Focus On: Vitamin D

You may know vitamin D, often referred to as the “sunshine vitamin,” because of its role in helping to maintain strong bones.  But did you know that it plays a role in immunity, brain and fetal development and heart function as well?  Vitamin D has anti-inflammatory properties, preventing the release of pro-inflammatory mediators by blood cells.  Have you had your vitamin D levels checked in the past year?  If not, I encourage you to do so.

Vitamin D is often called the sunshine vitamin because our bodies can synthesize it through sunlight exposure to our skin.

Vitamin D was discovered in the early 1900s in western Europe, as researchers were trying to find a cure for a condition called rickets, where children’s bones become extremely soft and children are knock-kneed. Luckily, rickets and the adult version, osteomalacia, are uncommon in the US today. The Institute of Medicine, which sets the recommended daily intakes for vitamins and minerals to avoid deficiency disease among the US population, recommends a vitamin D intake of 400IU for infants, 600IU for children and most adults, and 800IU for those over age 71. This level is set to prevent rickets and osteomalacia across the population.  But is this level sufficient to prevent other conditions?

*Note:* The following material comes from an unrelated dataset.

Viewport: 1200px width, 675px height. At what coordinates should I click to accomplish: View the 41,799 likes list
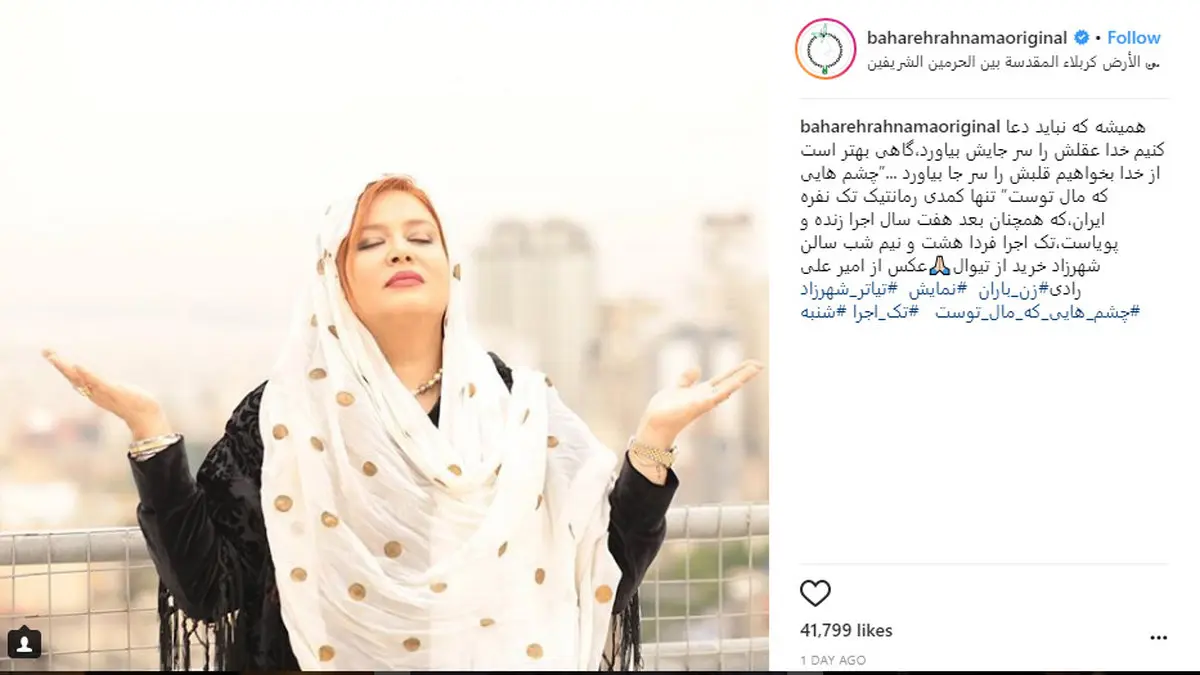pos(847,630)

Vitamin D deficiency, as measured by blood levels, has become more common in recent years.  Is it because we wear more sunscreen, our bodies have a reduced ability to create vitamin D through our skin as we age, a population increase in obesity is affecting absorption, that we aren’t eating enough foods with vitamin D, or perhaps another reason?

While not definitive, epidemiological studies have demonstrated a correlation between vitamin D and autoimmune disease, where low blood levels of vitamin D are associated with autoimmune diseases like Hashimoto’s thyroiditis (autoimmune hypothyroid), Type 1 Diabetes Mellitus, multiple sclerosis (MS), rheumatoid arthritis (RA), and inflammatory bowel disease (IBD), to name a few. Given that autoimmune disease is rapidly rising, this is clearly an area for further research.*

What is an appropriate blood level?  Most US labs set the reference range for normal vitamin D blood levels at 30-100 ng/mL, though many experts and research supports levels of 50-80 ng/mL.  Levels over 100 ng/mL can be cause for concern.

So, what should you do?

  • Get your vitamin D levels checked at least once a year!
  • If your levels are below 50 ng/mL, supplement and/or increase your dietary intake of vitamin D-rich foods
  • Spend some time outside every day. It’s not only good for making vitamin D; research shows it improves mood and overall health too!

If you are looking to increase your dietary intake of vitamin D, you’ll want to focus on fish oils, fatty fish, egg yolk, fortified milk and juice and fortified cereals. The best dietary sources are cod liver oil (1 Tablespoon = 1300IU), swordfish (3oz.= 550IU) and sockeye salmon (3 oz = 450 IU).  Note: Milk in the Unites States is fortified with 100IU per cup, but foods made from milk, like yogurt and cheese, are usually not fortified.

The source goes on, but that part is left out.